## RECORDS FOR PROCESSING
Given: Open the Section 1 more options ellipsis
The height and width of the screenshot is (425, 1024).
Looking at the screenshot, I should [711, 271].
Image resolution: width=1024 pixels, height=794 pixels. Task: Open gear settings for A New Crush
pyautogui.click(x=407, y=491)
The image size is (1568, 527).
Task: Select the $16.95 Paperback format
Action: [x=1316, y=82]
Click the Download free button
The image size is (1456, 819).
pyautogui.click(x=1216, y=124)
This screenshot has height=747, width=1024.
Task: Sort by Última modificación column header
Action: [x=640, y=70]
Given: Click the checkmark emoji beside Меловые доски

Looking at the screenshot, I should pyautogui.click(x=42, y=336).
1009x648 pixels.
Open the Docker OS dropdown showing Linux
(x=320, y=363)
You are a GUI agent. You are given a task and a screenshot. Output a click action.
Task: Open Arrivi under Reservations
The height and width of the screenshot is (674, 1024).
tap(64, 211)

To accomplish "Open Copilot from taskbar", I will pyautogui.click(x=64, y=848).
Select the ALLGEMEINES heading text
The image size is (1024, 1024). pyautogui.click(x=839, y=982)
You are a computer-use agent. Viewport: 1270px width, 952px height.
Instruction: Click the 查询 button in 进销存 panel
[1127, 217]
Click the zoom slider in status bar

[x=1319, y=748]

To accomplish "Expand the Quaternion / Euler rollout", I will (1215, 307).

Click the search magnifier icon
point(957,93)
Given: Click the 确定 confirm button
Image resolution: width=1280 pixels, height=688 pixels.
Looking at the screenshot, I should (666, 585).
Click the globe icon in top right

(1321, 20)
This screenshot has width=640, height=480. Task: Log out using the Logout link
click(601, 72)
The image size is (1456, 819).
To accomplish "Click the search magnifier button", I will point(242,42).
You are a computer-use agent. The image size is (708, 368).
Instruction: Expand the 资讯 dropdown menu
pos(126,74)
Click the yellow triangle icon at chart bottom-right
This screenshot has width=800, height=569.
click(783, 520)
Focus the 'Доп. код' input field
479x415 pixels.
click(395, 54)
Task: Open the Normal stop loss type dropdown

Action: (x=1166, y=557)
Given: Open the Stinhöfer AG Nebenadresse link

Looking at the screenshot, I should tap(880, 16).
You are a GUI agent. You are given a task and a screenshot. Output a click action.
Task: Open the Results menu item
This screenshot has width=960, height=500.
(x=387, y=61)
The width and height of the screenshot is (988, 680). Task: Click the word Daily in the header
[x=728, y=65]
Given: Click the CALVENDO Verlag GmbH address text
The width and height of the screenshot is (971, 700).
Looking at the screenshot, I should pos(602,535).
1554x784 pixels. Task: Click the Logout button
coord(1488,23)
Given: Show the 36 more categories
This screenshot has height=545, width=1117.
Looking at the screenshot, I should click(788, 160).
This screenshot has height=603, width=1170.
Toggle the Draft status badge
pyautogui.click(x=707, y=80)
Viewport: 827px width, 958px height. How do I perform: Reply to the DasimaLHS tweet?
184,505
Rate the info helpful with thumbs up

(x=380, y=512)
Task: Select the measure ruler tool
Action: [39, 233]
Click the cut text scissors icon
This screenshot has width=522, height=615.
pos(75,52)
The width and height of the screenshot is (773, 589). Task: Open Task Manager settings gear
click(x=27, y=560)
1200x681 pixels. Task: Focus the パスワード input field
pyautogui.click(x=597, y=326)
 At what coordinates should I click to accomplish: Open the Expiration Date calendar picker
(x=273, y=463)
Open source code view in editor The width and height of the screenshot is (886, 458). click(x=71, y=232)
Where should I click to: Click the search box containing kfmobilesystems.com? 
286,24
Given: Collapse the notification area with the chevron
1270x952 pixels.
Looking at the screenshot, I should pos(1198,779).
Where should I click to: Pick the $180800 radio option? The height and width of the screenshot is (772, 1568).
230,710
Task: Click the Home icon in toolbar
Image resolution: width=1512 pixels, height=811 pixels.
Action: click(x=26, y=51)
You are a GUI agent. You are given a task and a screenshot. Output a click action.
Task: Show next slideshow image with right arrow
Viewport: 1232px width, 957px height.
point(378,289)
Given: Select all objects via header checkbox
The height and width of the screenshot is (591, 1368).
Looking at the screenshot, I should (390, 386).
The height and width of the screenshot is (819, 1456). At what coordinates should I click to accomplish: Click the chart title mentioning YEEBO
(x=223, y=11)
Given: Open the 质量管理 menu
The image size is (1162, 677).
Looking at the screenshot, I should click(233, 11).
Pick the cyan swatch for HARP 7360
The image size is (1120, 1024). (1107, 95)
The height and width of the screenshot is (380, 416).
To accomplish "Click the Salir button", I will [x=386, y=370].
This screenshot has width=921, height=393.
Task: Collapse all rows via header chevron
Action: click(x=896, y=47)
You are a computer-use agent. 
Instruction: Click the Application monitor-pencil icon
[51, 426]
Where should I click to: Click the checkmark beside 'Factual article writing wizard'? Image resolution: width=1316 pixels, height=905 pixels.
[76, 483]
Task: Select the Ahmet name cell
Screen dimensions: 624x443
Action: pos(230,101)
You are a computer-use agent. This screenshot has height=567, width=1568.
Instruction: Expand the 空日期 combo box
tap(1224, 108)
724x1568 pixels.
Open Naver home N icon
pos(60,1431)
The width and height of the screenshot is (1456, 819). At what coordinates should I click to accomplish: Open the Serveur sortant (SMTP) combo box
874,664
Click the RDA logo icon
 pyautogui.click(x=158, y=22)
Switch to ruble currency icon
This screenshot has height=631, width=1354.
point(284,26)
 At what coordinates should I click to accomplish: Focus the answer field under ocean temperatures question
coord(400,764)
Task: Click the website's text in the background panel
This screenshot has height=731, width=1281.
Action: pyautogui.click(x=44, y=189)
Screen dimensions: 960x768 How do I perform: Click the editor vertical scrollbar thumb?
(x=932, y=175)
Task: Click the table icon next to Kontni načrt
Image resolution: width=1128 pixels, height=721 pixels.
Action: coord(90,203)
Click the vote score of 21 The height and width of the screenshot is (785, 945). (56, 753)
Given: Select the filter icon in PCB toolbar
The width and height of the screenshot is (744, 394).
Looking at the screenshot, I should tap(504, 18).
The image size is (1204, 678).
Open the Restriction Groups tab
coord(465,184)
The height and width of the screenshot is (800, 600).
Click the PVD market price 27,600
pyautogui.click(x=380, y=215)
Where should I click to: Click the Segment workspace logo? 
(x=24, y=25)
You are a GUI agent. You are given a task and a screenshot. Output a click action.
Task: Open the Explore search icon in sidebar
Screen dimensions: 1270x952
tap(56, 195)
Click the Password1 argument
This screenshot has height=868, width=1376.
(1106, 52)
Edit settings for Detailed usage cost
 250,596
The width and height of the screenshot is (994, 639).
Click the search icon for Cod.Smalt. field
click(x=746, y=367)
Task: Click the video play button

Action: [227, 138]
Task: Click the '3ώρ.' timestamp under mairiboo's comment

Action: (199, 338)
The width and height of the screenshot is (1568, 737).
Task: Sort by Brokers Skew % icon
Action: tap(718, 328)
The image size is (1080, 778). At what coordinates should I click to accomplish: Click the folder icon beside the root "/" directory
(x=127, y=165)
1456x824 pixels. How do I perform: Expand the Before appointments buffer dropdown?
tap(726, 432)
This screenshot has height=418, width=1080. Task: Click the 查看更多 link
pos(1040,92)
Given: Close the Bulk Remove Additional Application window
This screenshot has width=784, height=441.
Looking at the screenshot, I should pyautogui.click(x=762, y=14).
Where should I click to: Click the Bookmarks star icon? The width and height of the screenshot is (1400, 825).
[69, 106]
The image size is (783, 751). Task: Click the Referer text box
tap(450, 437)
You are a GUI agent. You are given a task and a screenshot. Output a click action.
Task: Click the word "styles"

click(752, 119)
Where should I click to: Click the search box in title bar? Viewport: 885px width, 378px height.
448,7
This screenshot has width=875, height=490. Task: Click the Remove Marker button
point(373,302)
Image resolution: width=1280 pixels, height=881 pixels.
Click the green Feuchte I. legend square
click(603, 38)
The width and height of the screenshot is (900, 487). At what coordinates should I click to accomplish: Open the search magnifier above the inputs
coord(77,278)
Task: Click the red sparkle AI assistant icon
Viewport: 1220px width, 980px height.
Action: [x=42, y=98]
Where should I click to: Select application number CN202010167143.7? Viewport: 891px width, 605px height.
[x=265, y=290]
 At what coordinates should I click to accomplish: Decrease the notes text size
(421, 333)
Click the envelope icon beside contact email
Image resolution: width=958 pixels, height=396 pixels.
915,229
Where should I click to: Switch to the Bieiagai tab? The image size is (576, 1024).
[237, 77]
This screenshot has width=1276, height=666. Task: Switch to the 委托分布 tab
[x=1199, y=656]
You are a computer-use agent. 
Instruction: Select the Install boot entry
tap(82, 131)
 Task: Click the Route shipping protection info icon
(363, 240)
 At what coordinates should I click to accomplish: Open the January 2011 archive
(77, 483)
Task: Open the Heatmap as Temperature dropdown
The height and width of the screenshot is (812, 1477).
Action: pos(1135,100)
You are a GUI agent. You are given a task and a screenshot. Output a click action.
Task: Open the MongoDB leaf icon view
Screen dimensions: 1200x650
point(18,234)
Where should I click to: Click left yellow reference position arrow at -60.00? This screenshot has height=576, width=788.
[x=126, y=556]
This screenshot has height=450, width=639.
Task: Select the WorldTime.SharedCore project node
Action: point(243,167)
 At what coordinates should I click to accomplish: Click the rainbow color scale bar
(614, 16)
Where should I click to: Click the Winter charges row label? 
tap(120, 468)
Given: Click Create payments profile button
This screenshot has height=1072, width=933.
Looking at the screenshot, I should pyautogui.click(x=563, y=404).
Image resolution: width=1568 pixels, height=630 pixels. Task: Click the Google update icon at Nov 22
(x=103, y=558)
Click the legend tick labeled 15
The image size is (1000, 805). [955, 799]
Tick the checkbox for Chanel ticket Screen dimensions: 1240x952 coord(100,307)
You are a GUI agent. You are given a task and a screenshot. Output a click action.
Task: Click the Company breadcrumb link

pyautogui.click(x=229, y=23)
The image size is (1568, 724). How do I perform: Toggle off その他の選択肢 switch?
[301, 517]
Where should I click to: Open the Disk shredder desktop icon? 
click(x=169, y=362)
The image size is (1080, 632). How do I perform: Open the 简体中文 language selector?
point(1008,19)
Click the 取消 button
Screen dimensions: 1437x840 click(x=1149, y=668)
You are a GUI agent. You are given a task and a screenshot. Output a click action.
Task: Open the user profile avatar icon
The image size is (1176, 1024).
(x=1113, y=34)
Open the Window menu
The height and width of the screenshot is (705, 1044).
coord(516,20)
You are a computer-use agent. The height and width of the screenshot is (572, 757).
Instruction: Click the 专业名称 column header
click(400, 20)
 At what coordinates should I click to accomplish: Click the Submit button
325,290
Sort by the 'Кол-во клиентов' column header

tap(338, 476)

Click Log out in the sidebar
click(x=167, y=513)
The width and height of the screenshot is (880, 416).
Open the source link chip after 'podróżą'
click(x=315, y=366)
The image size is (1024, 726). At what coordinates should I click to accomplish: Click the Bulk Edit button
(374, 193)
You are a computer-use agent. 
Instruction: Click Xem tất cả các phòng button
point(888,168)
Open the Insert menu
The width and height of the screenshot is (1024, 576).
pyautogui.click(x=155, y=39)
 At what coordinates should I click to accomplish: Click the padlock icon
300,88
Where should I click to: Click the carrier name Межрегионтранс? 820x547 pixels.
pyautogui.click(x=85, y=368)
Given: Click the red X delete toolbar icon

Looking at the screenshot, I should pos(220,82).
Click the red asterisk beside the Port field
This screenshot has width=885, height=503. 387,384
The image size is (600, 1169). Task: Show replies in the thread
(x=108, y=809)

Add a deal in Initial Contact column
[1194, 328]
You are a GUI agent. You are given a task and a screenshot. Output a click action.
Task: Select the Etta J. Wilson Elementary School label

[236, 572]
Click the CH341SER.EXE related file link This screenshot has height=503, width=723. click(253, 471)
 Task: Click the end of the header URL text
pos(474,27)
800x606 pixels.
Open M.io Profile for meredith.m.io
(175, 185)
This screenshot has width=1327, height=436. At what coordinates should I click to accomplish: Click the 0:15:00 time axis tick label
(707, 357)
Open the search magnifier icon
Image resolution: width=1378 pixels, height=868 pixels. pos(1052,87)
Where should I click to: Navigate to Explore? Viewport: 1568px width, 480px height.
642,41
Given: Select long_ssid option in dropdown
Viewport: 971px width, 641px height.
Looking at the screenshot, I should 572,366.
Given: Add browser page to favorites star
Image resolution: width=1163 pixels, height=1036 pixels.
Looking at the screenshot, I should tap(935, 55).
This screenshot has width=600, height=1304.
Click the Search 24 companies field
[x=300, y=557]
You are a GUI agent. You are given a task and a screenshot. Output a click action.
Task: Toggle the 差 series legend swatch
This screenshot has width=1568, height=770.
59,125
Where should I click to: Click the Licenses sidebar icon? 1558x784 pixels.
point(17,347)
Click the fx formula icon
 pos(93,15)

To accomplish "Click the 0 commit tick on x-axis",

## GIVEN REQUEST
Rewrite the records as a numbered list, starting at the beginning and ending with the line that contains "pos(126,74)", and include that line. Omit blank lines.

## WRITTEN SOLUTION
1. Given: Open the Section 1 more options ellipsis
2. The height and width of the screenshot is (425, 1024).
3. Looking at the screenshot, I should [711, 271].
4. Image resolution: width=1024 pixels, height=794 pixels. Task: Open gear settings for A New Crush
5. pyautogui.click(x=407, y=491)
6. The image size is (1568, 527).
7. Task: Select the $16.95 Paperback format
8. Action: [x=1316, y=82]
9. Click the Download free button
10. The image size is (1456, 819).
11. pyautogui.click(x=1216, y=124)
12. This screenshot has height=747, width=1024.
13. Task: Sort by Última modificación column header
14. Action: [x=640, y=70]
15. Given: Click the checkmark emoji beside Меловые доски
16. Looking at the screenshot, I should pyautogui.click(x=42, y=336).
17. 1009x648 pixels.
18. Open the Docker OS dropdown showing Linux
19. (x=320, y=363)
20. You are a GUI agent. You are given a task and a screenshot. Output a click action.
21. Task: Open Arrivi under Reservations
22. The height and width of the screenshot is (674, 1024).
23. tap(64, 211)
24. To accomplish "Open Copilot from taskbar", I will pyautogui.click(x=64, y=848).
25. Select the ALLGEMEINES heading text
26. The image size is (1024, 1024). pyautogui.click(x=839, y=982)
27. You are a computer-use agent. Viewport: 1270px width, 952px height.
28. Instruction: Click the 查询 button in 进销存 panel
29. [1127, 217]
30. Click the zoom slider in status bar
31. [x=1319, y=748]
32. To accomplish "Expand the Quaternion / Euler rollout", I will (1215, 307).
33. Click the search magnifier icon
34. point(957,93)
35. Given: Click the 确定 confirm button
36. Image resolution: width=1280 pixels, height=688 pixels.
37. Looking at the screenshot, I should (666, 585).
38. Click the globe icon in top right
39. (1321, 20)
40. This screenshot has width=640, height=480. Task: Log out using the Logout link
41. click(601, 72)
42. The image size is (1456, 819).
43. To accomplish "Click the search magnifier button", I will point(242,42).
44. You are a computer-use agent. The image size is (708, 368).
45. Instruction: Expand the 资讯 dropdown menu
46. pos(126,74)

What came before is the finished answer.